── Source information

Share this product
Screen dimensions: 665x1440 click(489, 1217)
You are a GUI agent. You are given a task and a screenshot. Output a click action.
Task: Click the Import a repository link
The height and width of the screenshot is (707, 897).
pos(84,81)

────

### What you should do
The whole listing above is to be reproduced without any slip.

### Solution below
Share this product
Screen dimensions: 665x1440 click(489, 1217)
You are a GUI agent. You are given a task and a screenshot. Output a click action.
Task: Click the Import a repository link
The height and width of the screenshot is (707, 897).
pos(84,81)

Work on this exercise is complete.